Extracto proporcionado:
- - - - - - -
Por qué a los salarios les cuesta tanto crecer
La desinflación persistente y el alto desempleo presionan sobre la remuneración y condicionan los ingresos fiscales
Pocos expertos en Hacienda Pública, por no decir ninguno, cree que los ingresos tributarios vayan a crecer este año un 9,5%, como prevé el proyecto de Presupuestos; y pocos analistas, por no decir ninguno, consideran posible llevar el déficit fiscal este ejercicio al 1,3% del PIB prometido a Bruselas. Pero como el papel lo aguanta todo, la ministra de Hacienda cree posibles ambas cosas y ha cuadrado ingresos, pagos y saldo a conveniencia, encomendándose a elasticidades imposibles en cada tributo y a un ejercicio de ciencia ficción trufado con pequeñas trampas en el solitario que saltan a la vista de todos.
- - - - - - -
[Elementos almacenados de una colección]
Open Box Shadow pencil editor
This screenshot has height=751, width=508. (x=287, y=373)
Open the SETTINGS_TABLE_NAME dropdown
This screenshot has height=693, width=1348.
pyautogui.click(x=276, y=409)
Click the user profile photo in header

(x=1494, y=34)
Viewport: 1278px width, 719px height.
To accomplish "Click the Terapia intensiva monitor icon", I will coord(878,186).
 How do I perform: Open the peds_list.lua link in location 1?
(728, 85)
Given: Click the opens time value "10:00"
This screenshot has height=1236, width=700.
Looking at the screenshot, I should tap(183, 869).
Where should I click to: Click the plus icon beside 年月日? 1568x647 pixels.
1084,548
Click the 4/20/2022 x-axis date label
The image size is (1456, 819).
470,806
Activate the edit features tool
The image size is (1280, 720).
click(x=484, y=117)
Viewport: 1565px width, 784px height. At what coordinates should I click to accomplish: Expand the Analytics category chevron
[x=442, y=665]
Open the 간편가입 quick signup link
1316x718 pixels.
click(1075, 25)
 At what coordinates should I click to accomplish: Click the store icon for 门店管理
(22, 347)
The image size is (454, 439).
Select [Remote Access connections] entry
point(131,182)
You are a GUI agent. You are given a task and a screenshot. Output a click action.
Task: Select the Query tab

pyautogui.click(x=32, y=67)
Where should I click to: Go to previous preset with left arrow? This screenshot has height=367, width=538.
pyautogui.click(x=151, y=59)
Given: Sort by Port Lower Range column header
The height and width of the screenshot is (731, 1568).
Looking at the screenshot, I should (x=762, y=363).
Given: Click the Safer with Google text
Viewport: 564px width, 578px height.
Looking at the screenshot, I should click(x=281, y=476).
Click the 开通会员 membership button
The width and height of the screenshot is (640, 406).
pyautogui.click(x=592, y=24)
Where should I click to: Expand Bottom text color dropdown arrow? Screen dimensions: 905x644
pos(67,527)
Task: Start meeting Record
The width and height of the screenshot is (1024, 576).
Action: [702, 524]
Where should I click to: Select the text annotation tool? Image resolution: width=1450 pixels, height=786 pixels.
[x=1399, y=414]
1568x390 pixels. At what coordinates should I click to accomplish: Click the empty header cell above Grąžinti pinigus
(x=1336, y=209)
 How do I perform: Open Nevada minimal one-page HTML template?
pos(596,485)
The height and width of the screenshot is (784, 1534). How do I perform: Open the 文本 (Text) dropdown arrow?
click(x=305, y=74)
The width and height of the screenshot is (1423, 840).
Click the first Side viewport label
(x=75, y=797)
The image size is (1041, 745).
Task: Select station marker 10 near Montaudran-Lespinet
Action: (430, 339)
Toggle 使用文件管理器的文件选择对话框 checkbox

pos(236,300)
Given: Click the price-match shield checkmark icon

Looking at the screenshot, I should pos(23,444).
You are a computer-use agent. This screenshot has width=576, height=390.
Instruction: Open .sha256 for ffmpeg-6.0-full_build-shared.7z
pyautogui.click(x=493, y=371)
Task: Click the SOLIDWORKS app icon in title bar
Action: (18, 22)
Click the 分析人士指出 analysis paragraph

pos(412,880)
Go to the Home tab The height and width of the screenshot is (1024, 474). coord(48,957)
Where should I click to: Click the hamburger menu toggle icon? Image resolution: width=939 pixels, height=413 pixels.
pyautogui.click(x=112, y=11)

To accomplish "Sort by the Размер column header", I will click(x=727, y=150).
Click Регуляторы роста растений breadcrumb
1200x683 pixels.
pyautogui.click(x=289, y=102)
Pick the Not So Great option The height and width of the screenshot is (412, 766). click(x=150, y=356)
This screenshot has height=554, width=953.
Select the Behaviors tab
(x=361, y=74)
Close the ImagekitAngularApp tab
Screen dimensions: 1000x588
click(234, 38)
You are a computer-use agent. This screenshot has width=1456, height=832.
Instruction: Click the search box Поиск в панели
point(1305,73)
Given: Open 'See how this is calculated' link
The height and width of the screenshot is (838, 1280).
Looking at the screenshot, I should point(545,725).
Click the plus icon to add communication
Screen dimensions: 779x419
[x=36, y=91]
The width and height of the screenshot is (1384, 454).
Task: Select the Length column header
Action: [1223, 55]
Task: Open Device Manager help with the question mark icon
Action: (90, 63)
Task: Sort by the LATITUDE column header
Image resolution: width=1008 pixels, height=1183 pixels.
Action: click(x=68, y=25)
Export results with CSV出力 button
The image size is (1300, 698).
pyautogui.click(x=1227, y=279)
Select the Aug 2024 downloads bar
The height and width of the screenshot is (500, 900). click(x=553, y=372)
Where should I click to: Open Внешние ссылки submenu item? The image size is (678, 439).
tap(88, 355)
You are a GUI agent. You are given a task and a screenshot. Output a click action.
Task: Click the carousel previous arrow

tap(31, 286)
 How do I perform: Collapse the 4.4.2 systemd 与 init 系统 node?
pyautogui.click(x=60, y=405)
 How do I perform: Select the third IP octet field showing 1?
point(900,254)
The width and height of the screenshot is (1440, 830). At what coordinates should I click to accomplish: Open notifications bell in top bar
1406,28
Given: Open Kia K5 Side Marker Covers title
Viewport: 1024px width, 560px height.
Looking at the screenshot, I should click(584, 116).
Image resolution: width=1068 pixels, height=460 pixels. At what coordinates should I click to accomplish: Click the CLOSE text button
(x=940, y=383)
- - - - - - -
Problema planteado: Indica si cada afirmación coincide con el extracto y justifica cada respuesta con las palabras exactas del extracto: (a) el proyecto de Presupuestos prevé que los ingresos tributarios crezcan este año un 9,5%; (b) la mayoría de los analistas ve posible reducir el déficit fiscal al 1,3% del PIB este ejercicio; (c) la ministra de Hacienda considera posibles ambas metas. Los registros constituyen un material independiente del extracto.

Ejercicio resuelto:
(a) Sí: «los ingresos tributarios vayan a crecer este año un 9,5%, como prevé el proyecto de Presupuestos».
(b) No: «pocos analistas, por no decir ninguno, consideran posible llevar el déficit fiscal este ejercicio al 1,3% del PIB prometido a Bruselas».
(c) Sí: «la ministra de Hacienda cree posibles ambas cosas».